Não obstante a possibilidade, na espécie, de acesso dos trabalhadores a esta Justiça Especializada de forma individual, entendo ser inafastável a legitimidade do sindicato-autor, como substituto processual, em defesa dos direitos dos empregados da recorrida, na medida em que se amoldam ao conceito de individuais homogêneos, subespécie dos interesses coletivos lato sensu, revestidos dessa natureza por pertencerem a um grupo de empregados que se encontram vinculados ao empregador mediante uma relação jurídica-base, sendo certo que tal ação, em última análise, tem como destinatários não os trabalhadores individualmente considerados, mas sim a coletividade dos trabalhadores da empresa recorrida. Aliás, a Subseção I Especializada em Dissídios Individuais do TST já firmou entendimento no sentido de que "o mero fato de o direito postulado na presente ação importar, se acaso procedente, valores díspares para os indivíduos integrantes da categoria não é suficiente, por si só, para alterar sua natureza jurídica, pois a homogeneidade do direito prevista pela jurisprudência diz respeito apenas à titularidade em potencial da pretensão, e não à sua expressão monetária" (TST-E-ED-RR-521504-02.1998.5.17.5555) Resta clara, portanto, a adequação da via coletiva para a pretendida tutela das lesões afirmadas, haja vista que a presente demanda é originada de direito de natureza individual homogênea, definido no art. 81, III, do CDC (Lei 8.078/90), pois decorrente de origem comum, hipótese em que é autorizada a defesa coletiva em Juízo.

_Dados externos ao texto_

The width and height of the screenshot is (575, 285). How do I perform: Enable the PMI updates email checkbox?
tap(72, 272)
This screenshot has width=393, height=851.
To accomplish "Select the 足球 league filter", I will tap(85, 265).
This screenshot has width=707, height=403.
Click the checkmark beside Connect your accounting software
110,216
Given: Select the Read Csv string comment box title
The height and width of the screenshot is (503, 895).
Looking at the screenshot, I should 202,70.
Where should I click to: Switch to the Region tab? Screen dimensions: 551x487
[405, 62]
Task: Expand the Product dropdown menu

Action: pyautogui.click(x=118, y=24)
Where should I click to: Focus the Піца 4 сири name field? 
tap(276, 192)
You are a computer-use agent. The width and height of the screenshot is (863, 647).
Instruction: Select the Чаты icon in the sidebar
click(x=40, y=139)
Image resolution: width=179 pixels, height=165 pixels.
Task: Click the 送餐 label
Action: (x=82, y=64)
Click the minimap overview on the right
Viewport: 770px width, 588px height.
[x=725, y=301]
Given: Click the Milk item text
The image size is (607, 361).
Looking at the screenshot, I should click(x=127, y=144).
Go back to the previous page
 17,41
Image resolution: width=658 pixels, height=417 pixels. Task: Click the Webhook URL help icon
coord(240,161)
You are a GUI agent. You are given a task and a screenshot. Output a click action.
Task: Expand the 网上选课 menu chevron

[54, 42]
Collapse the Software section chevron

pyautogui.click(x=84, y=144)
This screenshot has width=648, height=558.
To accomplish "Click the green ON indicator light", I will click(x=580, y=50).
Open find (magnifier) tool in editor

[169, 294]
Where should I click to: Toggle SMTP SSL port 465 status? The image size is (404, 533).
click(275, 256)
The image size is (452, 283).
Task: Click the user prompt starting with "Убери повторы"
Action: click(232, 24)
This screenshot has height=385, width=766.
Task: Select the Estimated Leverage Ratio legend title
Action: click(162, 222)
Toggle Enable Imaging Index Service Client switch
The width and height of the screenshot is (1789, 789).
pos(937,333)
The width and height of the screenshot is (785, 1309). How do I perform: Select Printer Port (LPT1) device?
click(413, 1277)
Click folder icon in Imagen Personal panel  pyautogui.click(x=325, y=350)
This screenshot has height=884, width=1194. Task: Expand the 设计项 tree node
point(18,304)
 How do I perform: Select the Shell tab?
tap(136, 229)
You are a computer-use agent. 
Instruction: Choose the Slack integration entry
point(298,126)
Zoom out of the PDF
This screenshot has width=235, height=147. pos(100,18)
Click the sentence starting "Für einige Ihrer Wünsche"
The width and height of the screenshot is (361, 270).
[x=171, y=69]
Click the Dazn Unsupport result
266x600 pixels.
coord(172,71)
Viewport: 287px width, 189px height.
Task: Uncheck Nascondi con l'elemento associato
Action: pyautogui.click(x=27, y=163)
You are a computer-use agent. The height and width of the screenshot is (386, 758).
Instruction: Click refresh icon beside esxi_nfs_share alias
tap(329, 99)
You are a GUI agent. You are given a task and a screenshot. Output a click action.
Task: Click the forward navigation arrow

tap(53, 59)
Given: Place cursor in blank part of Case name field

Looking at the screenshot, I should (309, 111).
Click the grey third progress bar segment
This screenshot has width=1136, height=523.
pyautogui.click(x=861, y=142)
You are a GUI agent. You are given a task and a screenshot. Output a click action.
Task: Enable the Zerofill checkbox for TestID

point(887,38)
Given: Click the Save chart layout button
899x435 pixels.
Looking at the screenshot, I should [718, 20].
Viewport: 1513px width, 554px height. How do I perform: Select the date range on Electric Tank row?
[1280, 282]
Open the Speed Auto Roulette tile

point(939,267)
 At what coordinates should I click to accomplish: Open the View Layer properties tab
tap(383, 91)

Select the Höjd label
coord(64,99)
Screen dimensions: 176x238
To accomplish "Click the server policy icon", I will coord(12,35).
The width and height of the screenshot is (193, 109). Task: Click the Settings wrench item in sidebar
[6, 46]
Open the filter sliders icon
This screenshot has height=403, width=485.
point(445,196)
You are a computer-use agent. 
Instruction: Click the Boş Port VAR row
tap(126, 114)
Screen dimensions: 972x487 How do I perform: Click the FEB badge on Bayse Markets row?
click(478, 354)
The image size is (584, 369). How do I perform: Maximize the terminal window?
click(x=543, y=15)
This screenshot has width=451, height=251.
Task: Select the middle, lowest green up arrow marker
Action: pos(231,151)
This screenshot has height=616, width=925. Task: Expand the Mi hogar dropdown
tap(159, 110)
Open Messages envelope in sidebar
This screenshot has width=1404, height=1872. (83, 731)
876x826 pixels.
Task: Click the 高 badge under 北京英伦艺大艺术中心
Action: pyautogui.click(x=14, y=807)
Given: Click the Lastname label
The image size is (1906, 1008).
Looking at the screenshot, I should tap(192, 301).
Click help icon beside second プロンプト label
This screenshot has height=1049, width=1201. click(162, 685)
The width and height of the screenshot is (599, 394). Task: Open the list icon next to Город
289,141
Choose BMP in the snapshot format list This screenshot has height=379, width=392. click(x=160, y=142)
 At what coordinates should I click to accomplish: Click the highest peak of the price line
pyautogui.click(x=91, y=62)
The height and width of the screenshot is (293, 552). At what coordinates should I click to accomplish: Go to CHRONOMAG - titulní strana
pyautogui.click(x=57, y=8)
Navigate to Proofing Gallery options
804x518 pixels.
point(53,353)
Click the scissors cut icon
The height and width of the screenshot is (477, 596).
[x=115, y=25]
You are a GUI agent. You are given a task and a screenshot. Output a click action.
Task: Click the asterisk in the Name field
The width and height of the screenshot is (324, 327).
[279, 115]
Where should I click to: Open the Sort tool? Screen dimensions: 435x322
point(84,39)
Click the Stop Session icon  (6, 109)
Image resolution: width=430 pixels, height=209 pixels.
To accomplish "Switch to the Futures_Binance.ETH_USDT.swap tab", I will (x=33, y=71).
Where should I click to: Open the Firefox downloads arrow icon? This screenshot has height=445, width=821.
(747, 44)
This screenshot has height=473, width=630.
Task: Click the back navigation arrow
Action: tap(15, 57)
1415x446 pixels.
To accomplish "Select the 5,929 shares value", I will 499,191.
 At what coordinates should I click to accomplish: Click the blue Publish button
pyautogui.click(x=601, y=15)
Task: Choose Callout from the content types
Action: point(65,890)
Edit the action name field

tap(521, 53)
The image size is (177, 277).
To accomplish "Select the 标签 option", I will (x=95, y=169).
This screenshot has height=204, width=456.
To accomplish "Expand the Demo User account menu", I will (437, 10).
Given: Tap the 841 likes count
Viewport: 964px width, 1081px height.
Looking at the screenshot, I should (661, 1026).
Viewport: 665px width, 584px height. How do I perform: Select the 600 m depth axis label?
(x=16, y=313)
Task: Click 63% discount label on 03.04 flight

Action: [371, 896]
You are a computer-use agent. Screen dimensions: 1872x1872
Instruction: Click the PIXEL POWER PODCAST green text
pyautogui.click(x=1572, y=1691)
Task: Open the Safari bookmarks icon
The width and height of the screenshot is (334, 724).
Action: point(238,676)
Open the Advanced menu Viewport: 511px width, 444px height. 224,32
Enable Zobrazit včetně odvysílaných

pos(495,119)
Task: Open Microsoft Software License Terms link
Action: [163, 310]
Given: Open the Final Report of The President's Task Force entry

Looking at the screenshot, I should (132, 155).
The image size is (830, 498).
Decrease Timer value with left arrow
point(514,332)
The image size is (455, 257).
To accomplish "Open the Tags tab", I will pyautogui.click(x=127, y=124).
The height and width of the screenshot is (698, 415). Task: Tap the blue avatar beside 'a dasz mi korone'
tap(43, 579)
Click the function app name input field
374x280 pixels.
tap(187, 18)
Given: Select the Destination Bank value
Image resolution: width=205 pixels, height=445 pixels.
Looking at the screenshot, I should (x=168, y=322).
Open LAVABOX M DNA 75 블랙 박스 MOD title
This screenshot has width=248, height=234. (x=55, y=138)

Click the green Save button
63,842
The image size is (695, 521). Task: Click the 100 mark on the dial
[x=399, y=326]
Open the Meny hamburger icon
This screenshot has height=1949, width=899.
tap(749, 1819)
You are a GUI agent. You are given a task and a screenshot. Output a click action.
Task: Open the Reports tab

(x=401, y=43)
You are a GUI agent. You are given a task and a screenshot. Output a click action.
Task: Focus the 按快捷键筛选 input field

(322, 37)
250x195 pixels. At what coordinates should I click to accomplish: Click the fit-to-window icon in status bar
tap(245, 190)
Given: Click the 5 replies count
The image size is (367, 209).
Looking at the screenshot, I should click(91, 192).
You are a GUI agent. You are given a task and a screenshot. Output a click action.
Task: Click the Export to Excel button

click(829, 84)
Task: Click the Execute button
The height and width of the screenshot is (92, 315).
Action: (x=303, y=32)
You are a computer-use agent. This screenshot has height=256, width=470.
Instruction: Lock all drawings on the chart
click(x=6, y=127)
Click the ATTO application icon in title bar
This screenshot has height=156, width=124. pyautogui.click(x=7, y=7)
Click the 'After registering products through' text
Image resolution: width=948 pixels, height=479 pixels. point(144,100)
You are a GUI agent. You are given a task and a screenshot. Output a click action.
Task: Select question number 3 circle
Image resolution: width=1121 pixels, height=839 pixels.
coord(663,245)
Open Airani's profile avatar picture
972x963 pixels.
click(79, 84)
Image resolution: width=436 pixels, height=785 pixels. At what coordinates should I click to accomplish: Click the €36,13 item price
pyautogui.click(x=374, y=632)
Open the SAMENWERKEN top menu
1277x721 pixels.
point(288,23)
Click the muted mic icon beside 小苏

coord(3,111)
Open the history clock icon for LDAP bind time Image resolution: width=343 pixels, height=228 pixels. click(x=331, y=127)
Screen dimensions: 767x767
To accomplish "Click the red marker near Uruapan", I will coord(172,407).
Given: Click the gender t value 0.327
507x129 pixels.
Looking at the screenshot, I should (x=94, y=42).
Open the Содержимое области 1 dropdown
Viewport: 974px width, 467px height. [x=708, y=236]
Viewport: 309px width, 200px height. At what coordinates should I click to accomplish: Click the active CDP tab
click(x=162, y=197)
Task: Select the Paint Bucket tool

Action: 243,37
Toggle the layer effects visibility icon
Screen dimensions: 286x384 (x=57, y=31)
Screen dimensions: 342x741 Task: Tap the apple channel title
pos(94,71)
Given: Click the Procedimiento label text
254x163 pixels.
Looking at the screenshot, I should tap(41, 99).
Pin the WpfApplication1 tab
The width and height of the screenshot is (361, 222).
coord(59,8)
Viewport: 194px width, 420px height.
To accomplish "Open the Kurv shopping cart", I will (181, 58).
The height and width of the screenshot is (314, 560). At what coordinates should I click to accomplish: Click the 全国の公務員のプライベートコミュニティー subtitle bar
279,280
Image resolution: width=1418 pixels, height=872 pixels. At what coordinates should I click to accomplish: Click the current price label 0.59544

Desse modo, impõe-se reconhecer que o sindicato-autor tem legitimidade ativa ad causam para atuar na defesa dos direitos ora postulados, pela via da ação civil pública. Diante do exposto, CONHEÇO do recurso de revista, por violação do art. 8.º, III, da Constituição Federal.
2 - MÉRITO
2.1 - LEGITIMIDADE ATIVA AD CAUSAM. SINDICATO. SUBSTITUIÇÃO PROCESSUAL. DIREITO INDIVIDUAL HOMOGÊNEO. HORAS EXTRAS
Em consequência do conhecimento do recurso de revista por violação do art. 8º, III, da Constituição Federal, DOU-LHE PROVIMENTO para declarar a legitimidade ativa do sindicato-reclamante para postular por meio de ação civil pública, na condição de substituto processual, os direitos individuais homogêneos dos trabalhadores substituídos; e determinar o retorno dos autos à Vara do Trabalho de origem, a fim de que prossiga no julgamento do feito, como entender de direito.
ISTO POSTO
ACORDAM as Ministras da Segunda Turma do Tribunal Superior do Trabalho, por unanimidade: I) negar provimento ao agravo de instrumento; II) conhecer do recurso de revista, por violação do art. 8.º, III, da Constituição Federal, e, no mérito, dar-lhe provimento para declarar a legitimidade ativa do sindicato-reclamante para postular, por meio de ação civil pública, na condição de substituto processual, os direitos individuais homogêneos dos trabalhadores substituídos; e determinar o retorno dos autos à Vara do Trabalho de origem, a fim de que prossiga no julgamento do feito, como entender de direito. Brasília, 28 de maio de 2025.